Several US service members were injured during last week's Iranian missile attack on Al-Asad airbase in Iraq despite the Pentagon initially saying that no casualties were suffered.
"While no U.S. service members were killed in the Jan. 8 Iranian attack on Al Asad Air base, several were treated for concussion symptoms from the blast and are still being assessed," the US-led military coalition fighting ISIS in Iraq and Syria said in a statement Thursday.
"Out of an abundance of caution, service members were transported from Al Asad Air Base, Iraq to Landstuhl Regional Medical Center in Germany for follow-on screening. When deemed fit for duty, the service members are expected to return to Iraq following screening," the statement added.
Concussions are not always apparent immediately after they've been suffered, but the disclosure indicates that the impact of the attack was more serious than initial assessments indicated. The attack, launched in retaliation for the US airstrikes that had killed Iranian Gen. Qasem Soleimani, significantly ratcheted up tensions between Iran and the US, though the prospect of further military confrontation appears to have abated for now.
A US military official told CNN that 11 service members had been injured in the attack, which was first reported by Defense One. Following the attack, the Pentagon had initially said that no casualties had resulted from the 16 missiles fired by Iran. The US military defines a casualty as either an injury or fatality involving personnel.
Asked about the apparent discrepancy, a Defense official told CNN, "That was the commander's assessment at the time. Symptoms emerged days after the fact, and they were treated out of an abundance of caution."
After this story published, Capt. Bill Urban -- the spokesperson for US Central Command, which oversees troops in the Middle East -- said the military had learned after the attack that 11 individuals were injured -- eight were transported to Landstuhl Regional Medical Center in Germany and three were sent to Camp Arifjan in Kuwait for "follow-on screening."
"As a standard procedure, all personnel in the vicinity of a blast are screened for traumatic brain injury, and if deemed appropriate are transported to a higher level of care," Urban said in a statement. "All soldiers in the immediate blast area were screened and assessed per standard procedure, according to the Defense Department. ... When deemed fit for duty, the service members are expected to return to Iraq following screening."
A US military spokesman in Baghdad explained to CNN's Arwa Damon that the service members were medevaced to Kuwait and Germany because those facilities had the necessary equipment to diagnose the brain injuries.
Official US reports about the attack have shifted since it occurred.
Last week, Secretary of Defense Mark Esper had said the initial assessment found only damage to property.

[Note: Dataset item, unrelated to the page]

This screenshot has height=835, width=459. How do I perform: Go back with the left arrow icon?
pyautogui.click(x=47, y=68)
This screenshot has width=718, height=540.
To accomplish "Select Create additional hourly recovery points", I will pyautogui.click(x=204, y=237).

"The current (Battle Damage Assessment) is, if you will, again, we can get you details, things like tentage, taxiways, the parking lot, a damaged helicopter, things like that; nothing that I would describe as major, at least as I note at this point in time. So that's the state of -- of the attack at this point as we know it. Most importantly, no casualties, no friendly casualties, whether they are US, coalition, contractor, etc.," Esper said.
US officials also have offered differing accounts of what they see as the motivations behind Iran's attack. Vice President Mike Pence said last week that the administration believes the strikes "were intended to kill Americans," and Army Gen. Mark Milley, the chairman of the Joint Chiefs of Staff, said he believed that the attacks "were intended to cause structural damage, destroy vehicles and equipment and aircraft, and to kill personnel."

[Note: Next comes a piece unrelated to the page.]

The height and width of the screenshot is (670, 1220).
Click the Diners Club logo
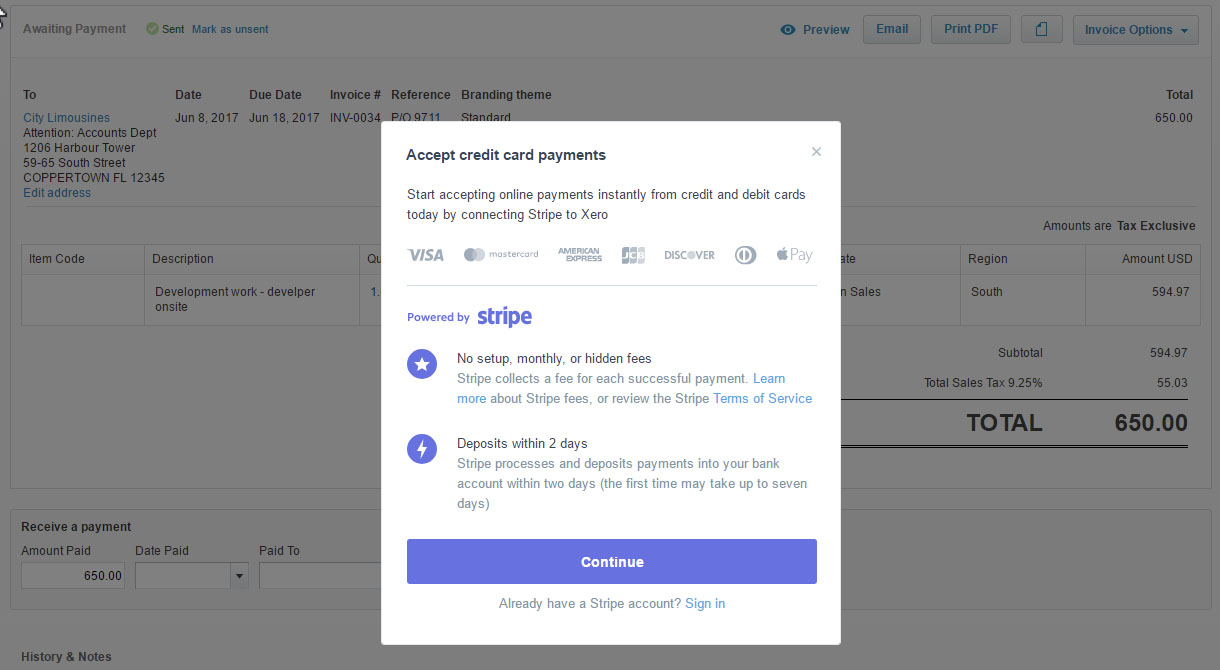click(x=745, y=255)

But a growing belief emerged among administration officials last week that Iran had deliberately missed areas populated by Americans. Multiple administration officials told CNN that Iran could have directed its missiles to areas populated by Americans, but intentionally did not. And those officials said Iran may have chosen to send a message rather than take action significant enough to provoke a substantial US military response, a possible signal the Trump administration was looking for a rationale to calm the tensions.
Iraq did receive a warning that the strike was coming and was able to take "necessary precautions," according to a statement from Iraq's Prime Minister Adil Abdul Mahdi. A US defense official said that Iraq, in turn, warned the United States.
However, Pentagon officials have said they received no such warnings from the Iraqis but that the US was able to detect the attack in enough time to alert US forces on the ground.
Iran's UN ambassador said last Friday that the Iraqi bases housing US troops had been primarily selected to demonstrate target accuracy, not to kill Americans, disputing public claims made by top Trump administration officials.
"We said before we took our military action that we would choose the timing and the place, and we chose the place where the attack against Soleimani was initiated," Ambassador Majid Takht Ravanchi told CNN's John Berman on "New Day" last Friday when asked about Pence's comments. "And we do not consider a high number of casualties as an instrumental element in our calculations."
Earlier this week, the Trump administration abruptly canceled four classified congressional briefings related to the ongoing Iran crisis, in some cases providing little or no explanation for doing so.
UPDATE: This story has been updated with additional information on the attack and a statement from US Central Command.